To say that John Graham-Hall and Margaret Mcdonald sang this work is to say that Columbus did a bit of sailing. They became the work. Behind them, the mammoth Essex Sinfonia and University of Essex Choir lived and died it.
Conductor Richard Cooke gave a controlled, but passionate reading of the overture, the Sinfonia producing a beautiful burnished sound, especially from the lower strings, as warm and comforting as the arms of the angel that later speeds Gerontius on his way.
It was a shock the to hear Gerontius on his deathbed, played by Graham-Hall as a man scared to death, but frightened to die.

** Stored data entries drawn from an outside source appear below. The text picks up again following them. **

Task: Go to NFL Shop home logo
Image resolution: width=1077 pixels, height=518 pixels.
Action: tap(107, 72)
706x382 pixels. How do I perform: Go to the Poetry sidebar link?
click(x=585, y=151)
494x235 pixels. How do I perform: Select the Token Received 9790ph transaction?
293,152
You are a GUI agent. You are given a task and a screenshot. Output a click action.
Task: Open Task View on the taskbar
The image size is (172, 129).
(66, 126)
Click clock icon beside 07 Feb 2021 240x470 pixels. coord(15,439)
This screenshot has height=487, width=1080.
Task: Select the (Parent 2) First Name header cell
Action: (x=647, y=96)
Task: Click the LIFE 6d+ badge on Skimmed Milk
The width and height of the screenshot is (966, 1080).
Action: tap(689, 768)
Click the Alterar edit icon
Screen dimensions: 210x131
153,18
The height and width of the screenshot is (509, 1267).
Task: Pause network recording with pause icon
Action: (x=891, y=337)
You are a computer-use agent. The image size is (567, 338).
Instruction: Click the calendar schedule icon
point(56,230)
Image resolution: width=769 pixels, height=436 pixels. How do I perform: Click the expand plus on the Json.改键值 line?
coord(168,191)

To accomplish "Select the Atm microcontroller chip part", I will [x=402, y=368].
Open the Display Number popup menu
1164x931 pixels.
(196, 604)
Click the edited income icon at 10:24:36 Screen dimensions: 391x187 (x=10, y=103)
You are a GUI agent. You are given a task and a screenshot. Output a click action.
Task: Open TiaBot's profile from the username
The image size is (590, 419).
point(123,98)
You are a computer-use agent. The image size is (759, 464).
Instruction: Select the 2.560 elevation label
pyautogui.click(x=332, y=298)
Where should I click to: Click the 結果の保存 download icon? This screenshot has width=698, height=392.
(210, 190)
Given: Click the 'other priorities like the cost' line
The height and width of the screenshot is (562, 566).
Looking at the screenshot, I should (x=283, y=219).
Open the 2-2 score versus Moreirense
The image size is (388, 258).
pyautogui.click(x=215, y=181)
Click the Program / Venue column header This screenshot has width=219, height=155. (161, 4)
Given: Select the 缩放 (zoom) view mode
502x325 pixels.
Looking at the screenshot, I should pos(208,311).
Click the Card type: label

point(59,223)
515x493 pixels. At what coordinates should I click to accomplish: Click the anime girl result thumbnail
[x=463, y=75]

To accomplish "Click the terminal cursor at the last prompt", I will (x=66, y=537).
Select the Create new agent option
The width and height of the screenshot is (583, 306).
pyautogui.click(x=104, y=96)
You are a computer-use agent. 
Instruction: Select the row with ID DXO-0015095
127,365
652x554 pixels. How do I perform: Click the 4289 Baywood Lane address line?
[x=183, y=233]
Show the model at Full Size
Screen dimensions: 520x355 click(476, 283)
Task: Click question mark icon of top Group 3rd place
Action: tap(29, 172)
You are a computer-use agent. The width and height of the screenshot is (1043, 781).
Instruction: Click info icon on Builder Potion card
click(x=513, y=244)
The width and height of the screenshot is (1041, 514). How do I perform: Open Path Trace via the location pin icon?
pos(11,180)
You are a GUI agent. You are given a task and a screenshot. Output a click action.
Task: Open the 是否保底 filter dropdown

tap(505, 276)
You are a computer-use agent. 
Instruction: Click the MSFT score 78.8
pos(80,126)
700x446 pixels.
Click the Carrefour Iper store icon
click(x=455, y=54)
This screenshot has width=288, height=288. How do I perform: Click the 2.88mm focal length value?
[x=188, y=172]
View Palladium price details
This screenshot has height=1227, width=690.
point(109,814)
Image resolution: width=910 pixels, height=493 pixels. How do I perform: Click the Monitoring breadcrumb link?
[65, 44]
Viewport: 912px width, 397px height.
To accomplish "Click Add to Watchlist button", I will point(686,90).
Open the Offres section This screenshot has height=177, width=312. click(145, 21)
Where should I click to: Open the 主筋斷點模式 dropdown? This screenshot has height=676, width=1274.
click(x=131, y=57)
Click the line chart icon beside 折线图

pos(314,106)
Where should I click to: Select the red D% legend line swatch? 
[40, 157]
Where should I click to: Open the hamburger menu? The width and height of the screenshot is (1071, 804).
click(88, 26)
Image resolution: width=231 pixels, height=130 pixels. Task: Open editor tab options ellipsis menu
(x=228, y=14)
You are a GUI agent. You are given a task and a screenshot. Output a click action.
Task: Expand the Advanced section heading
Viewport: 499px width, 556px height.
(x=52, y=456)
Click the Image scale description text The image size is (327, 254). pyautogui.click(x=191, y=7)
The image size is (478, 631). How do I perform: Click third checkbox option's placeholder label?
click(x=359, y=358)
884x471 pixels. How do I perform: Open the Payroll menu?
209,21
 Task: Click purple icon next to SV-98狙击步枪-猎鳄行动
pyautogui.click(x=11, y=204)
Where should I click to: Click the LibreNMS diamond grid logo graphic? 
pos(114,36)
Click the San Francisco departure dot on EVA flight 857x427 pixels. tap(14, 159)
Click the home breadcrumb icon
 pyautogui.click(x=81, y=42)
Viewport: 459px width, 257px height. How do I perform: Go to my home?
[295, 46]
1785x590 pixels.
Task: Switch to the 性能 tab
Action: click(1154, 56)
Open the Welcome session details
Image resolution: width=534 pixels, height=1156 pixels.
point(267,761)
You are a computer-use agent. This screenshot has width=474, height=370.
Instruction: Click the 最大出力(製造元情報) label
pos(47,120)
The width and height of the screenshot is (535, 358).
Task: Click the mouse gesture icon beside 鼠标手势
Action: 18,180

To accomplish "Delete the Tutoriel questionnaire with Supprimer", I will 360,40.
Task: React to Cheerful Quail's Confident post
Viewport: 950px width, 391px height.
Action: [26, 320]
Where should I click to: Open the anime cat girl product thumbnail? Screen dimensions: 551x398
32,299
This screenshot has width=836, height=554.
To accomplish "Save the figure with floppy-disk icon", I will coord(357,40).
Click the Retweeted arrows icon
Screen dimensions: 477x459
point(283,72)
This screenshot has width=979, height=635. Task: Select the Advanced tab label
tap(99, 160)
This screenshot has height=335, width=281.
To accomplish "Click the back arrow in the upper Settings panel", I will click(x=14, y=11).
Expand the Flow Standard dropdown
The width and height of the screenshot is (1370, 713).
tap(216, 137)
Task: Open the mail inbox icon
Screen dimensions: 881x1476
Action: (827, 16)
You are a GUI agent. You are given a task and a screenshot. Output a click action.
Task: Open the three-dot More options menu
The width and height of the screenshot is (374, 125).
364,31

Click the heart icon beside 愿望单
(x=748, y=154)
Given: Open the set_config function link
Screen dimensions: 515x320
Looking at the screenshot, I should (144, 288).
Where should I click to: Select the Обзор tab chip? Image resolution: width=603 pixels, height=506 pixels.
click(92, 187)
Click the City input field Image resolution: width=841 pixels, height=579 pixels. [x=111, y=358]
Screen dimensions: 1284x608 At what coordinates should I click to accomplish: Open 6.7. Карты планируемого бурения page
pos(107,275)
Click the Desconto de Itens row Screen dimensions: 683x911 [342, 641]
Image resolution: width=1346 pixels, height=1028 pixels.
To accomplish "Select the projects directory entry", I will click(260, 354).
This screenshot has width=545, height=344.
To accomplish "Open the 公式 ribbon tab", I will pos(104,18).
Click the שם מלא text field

If there are those who find the high Catholicism of Newman’s poetry, with its strong belief in Judgement and Purgatory, difficult to hack it is because they haven’t heard a performance as masterly as this one.
Totally convincing and utterly absorbing, stripped of all schmaltz, Elgar’s music becomes greater than the message.
So it was with the burning precision of the chorus. Their praise to the Holiest became a pure affirmation: an affirmation of what didn’t really matter.
It is rare to find a choral work delivered with such unanimity of purpose in all departments.